The past few years have challenged educators in all kinds of ways but, at the same time, provided opportunities for innovation and inspiration. Our sector employs some of the brightest minds. They have brought originality, resourcefulness and even playfulness in teaching delivery. This has been fantastic to see.
But what’s less fantastic is when these ideas don’t make it out of the seminar room. Students could have experienced the most thought-provoking session, undertaken the most brilliantly designed assessment, joined with peers in an enormously valuable community building activity but actually, no one outside a small circle might know about it.
Sometimes colleagues don’t have the time to write a lengthy article, or they might not have the right opportunities around them to quickly share their great ideas, even when they work brilliantly well.
What impact does this have?
If great ideas aren’t shared, we miss the chance to help develop the practice of others and contribute to the growth of institutional and sector wide knowledge.

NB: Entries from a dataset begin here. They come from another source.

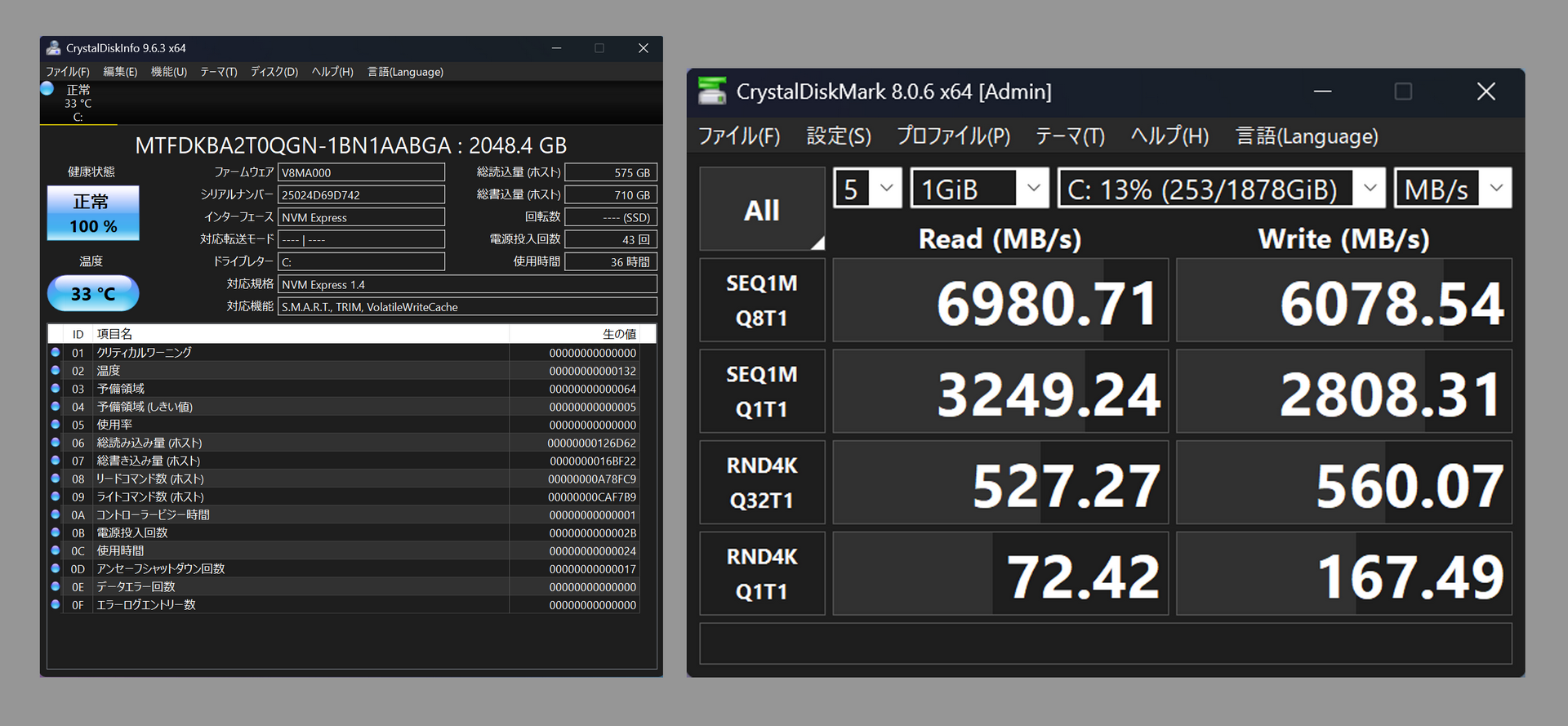
Task: Open the 設定(S) menu in CrystalDiskMark
Action: click(x=839, y=136)
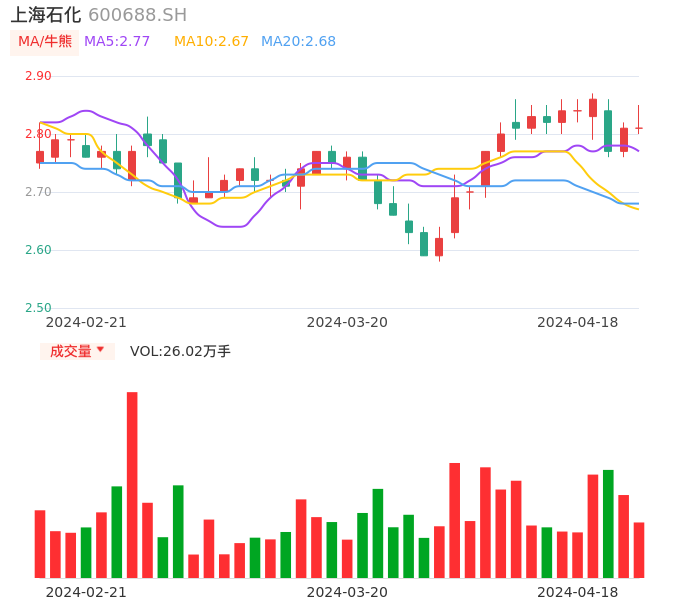Click 2024-04-18 date below the volume chart
Image resolution: width=686 pixels, height=606 pixels.
[578, 592]
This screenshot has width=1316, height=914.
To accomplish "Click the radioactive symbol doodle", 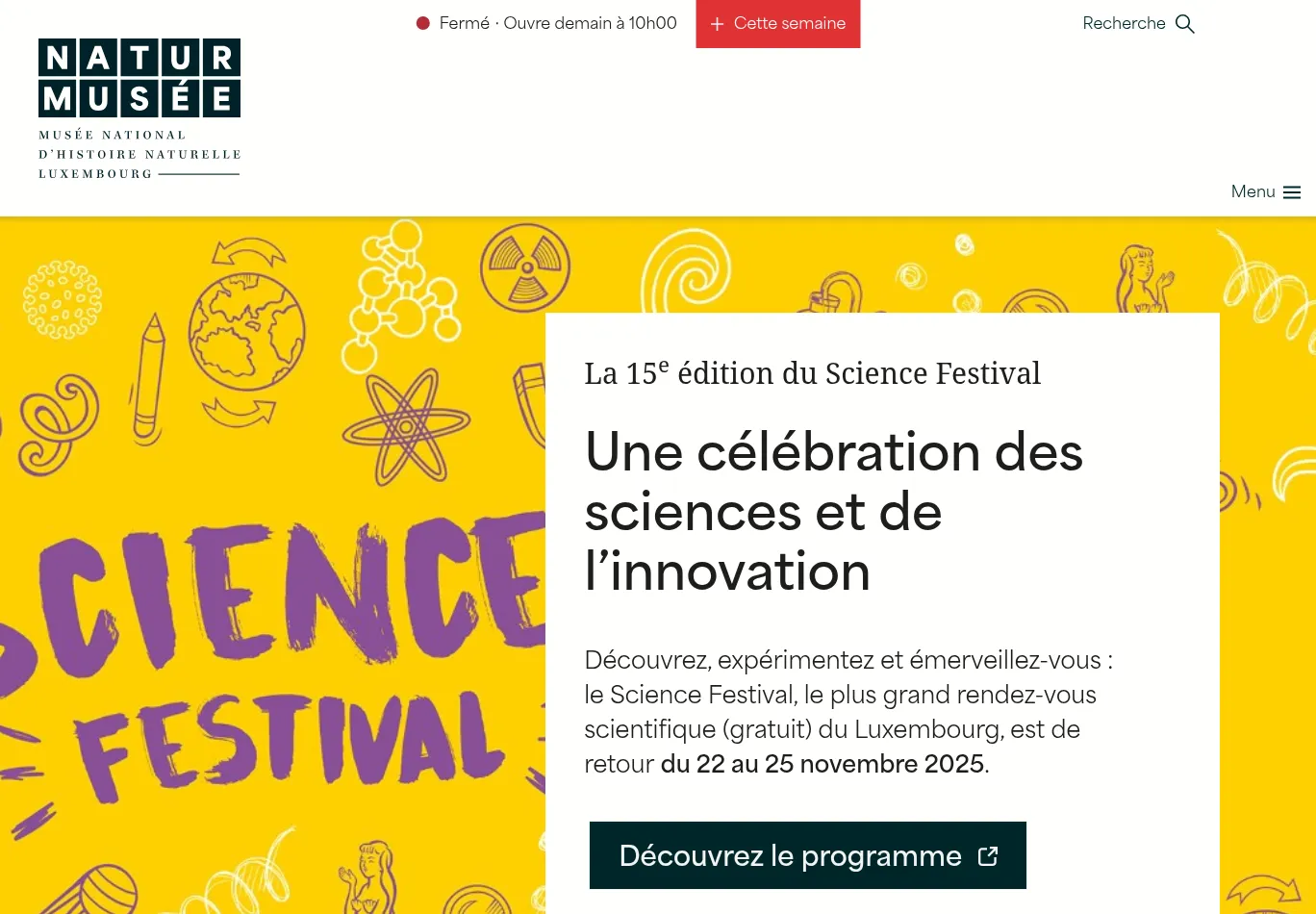I will [x=525, y=267].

How else can others reflect and build on those experiences and perhaps incorporate something similar into their own practice? We also miss out on important moments of reward and recognition that come from routinely disseminating work, and all the personal and professional benefits that those instances bring.
What did we do?
We wanted to build on our existing showcase opportunities at Surrey but capture even more of the extensive, innovative work being undertaken across campus. The best way to do this was to ask colleagues to submit very short written blogs (around 400 words) or videos (around 5 minutes) describing a great idea that they have brought into their teaching and any impact they have evidenced. These ideas had to be transferable so others could easily pick them up, adapt and maybe then use within their own practice. We collated over 60 fantastic practices into what we called a ‘library of ideas’ for colleagues to browse through, at their leisure. This became our Teaching Innovations website.
What did we uncover? Origami, jigsaws and bingo, escape rooms, diversity walls and cake!
We’ve categorised each of the ideas into nine category areas: assessment design or support, professional skills, community building, using the VLE, teaching enhancement, digital, internationalisation and diversity.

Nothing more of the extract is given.